As well as benefitting the environment, the IWA claims reaching the target could support 20,150 jobs annually.
Green Energy Could Be a ‘Key Part of Welsh Identity’
The reenergising Wales coordinator, Shea Buckland-Jones, believes more investment is needed. However, he has stated that that energy could ‘form a key part of Welsh identity’ in the future.
Mr Buckland-Jones added,
“There are environmental benefits, there are social benefits, there are economic benefits. I think one of our clear messages from the final plan is that we need leadership on this; the scale of the challenge is quite drastic, and we need Welsh Government action.”
10-Point Plan to Become 100% Renewable
The IWA is a big part of that future and they have been researching solutions over the last three years. The result is a 10-point plan that will move Wales towards 100% renewable energy well within the next two decades.
Wales’ First Minister, Mark Drakeford, complimented the IWA’s plan. He called it a ‘welcome insight’ into the future of Welsh energy consumption. One possible obstacle though is that some of the energy policy power still resides with the main UK government. However, Mr Drakeford insisted that enough of the requisite powers to push the plan forward was in Welsh government hands.
The Institute of Welsh Affairs’ plan calls for significantly more funds to be diverted towards developing green technology. It is understood that the organisation believes the current block grant is insufficient to make real progress. They also encourage the government to create a ‘low carbon economic stimulus’ for a maximum period of eighteen months. This can be paid for using either borrowed funds or money from the proposed block grant increase.
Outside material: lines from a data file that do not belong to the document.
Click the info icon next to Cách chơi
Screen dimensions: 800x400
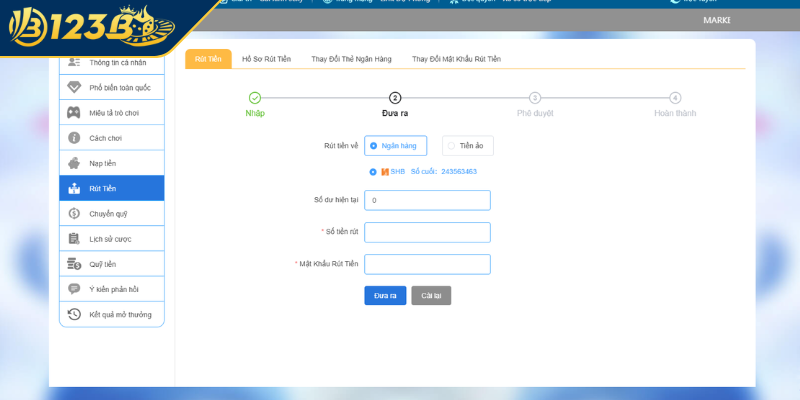tap(74, 137)
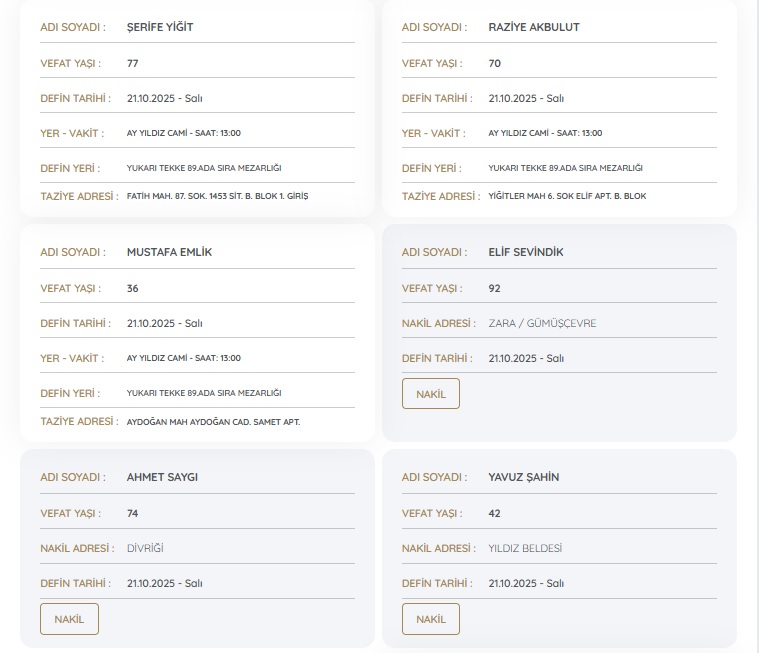The image size is (759, 653).
Task: Click Raziye Akbulut's Yiğitler Mah condolence address
Action: tap(567, 196)
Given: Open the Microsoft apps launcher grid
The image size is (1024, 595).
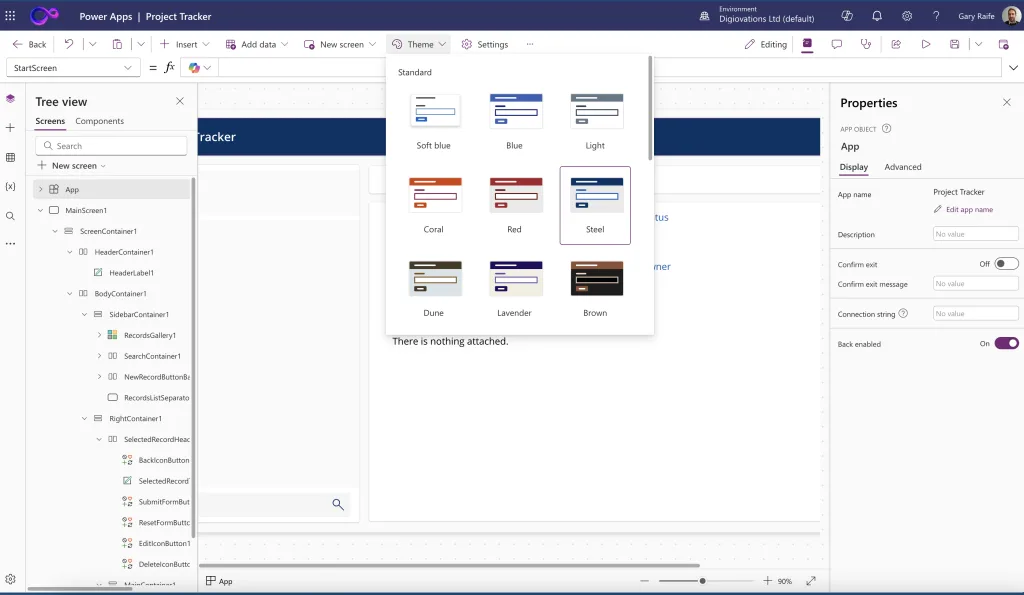Looking at the screenshot, I should pyautogui.click(x=11, y=16).
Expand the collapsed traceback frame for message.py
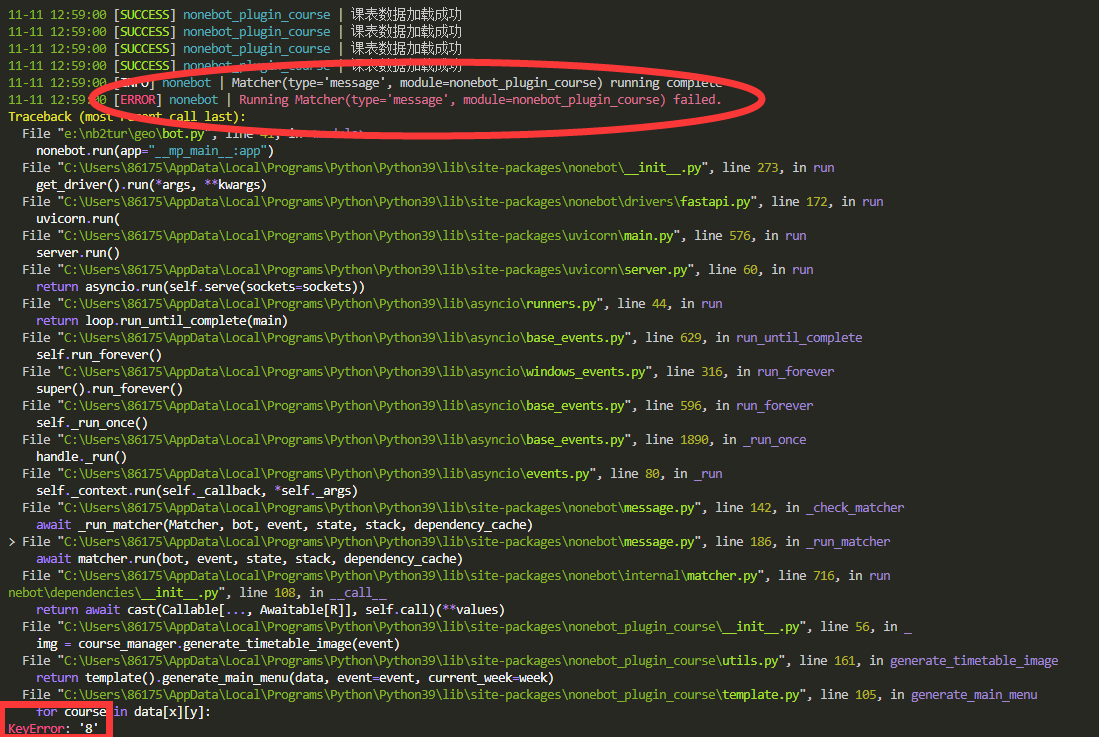This screenshot has height=737, width=1099. point(8,541)
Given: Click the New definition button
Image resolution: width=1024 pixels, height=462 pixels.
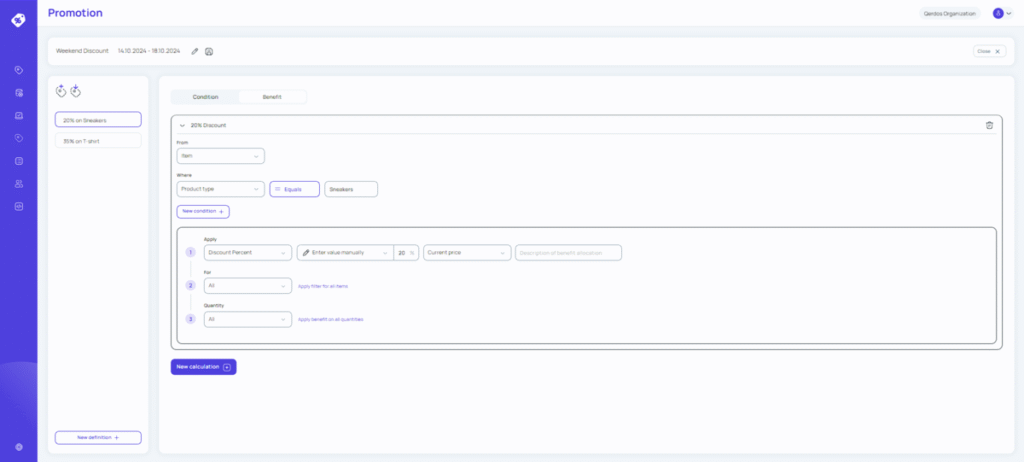Looking at the screenshot, I should [x=98, y=438].
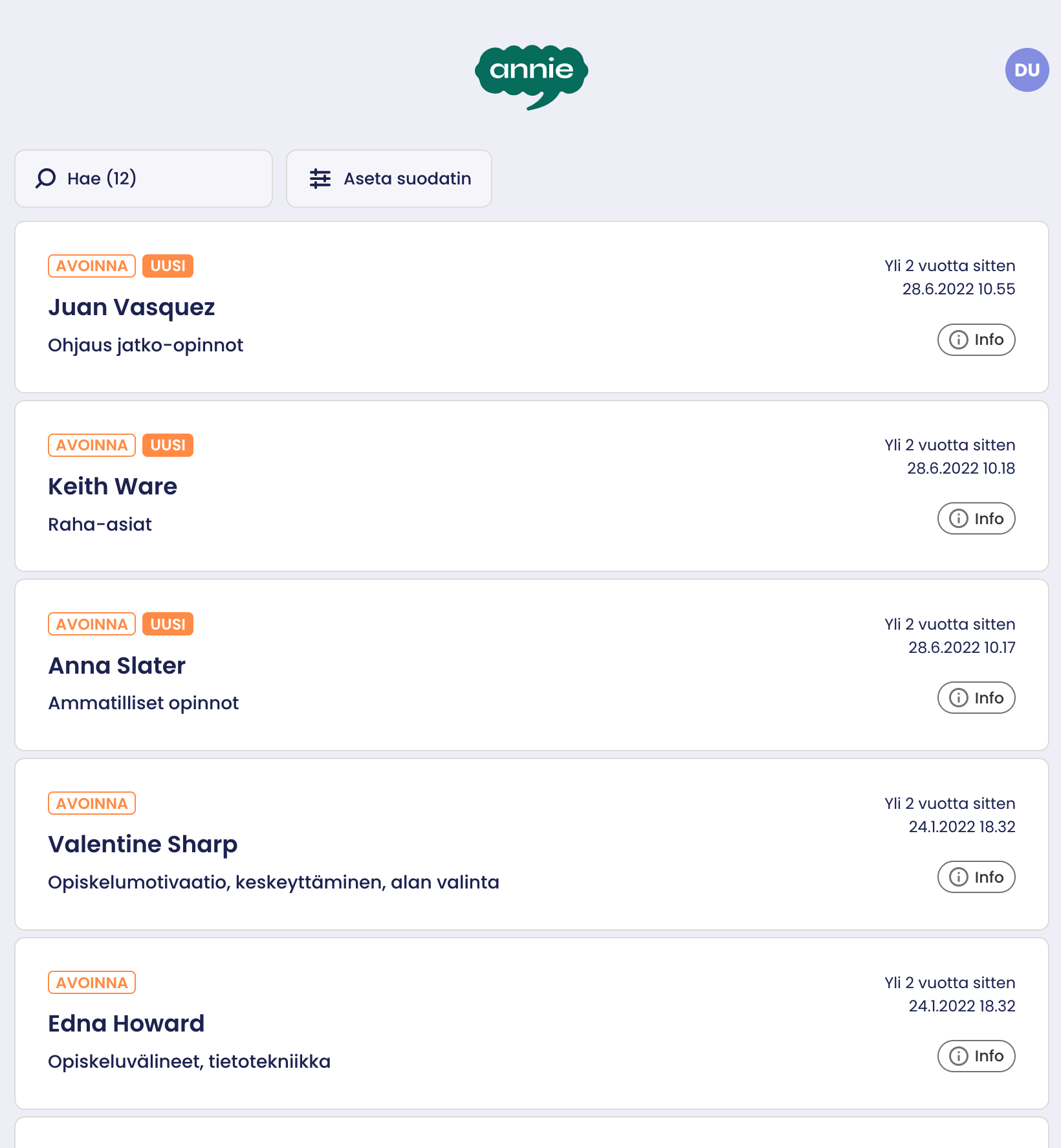
Task: Click the UUSI badge on Anna Slater
Action: (168, 624)
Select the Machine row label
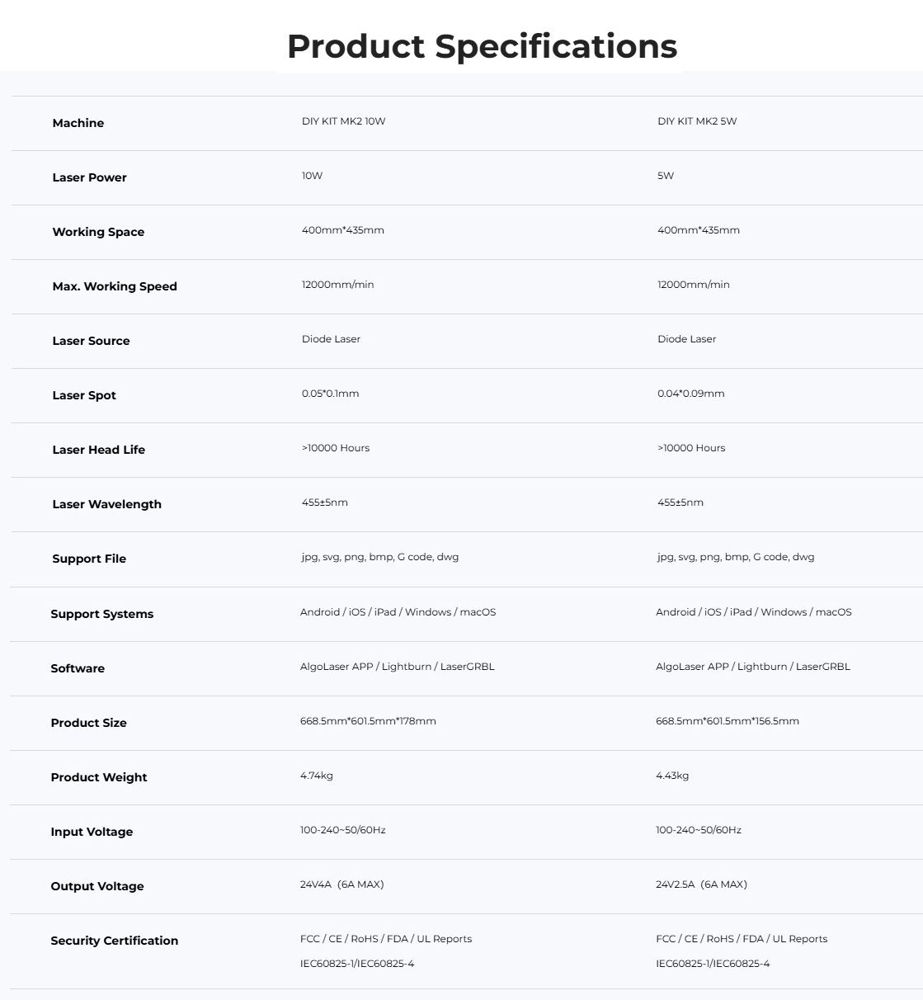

Local Ownership a Key Part of Plan
The IWA believes the money can help drive the development of locally-owned energy projects. Another major benefit would be the enhancement of energy efficiency in residential buildings. Some of the funds could also go towards providing more coverage for charging low carbon vehicles.
Additional parts of the plan include using planning regulations and public land to support new renewable energy schemes. There should also be a requirement for new energy projects to have between 5% and 33% local or community ownership. The ownership requirement would only apply to new projects producing 5MW of energy or above. The IWA also wants to address the lack of education about energy matters within ‘key public organisations’.
Other items include a radical new approach to transport revolving around a comprehensive decarbonisation plan. The IWA also wants Wales to develop a marine energy niche.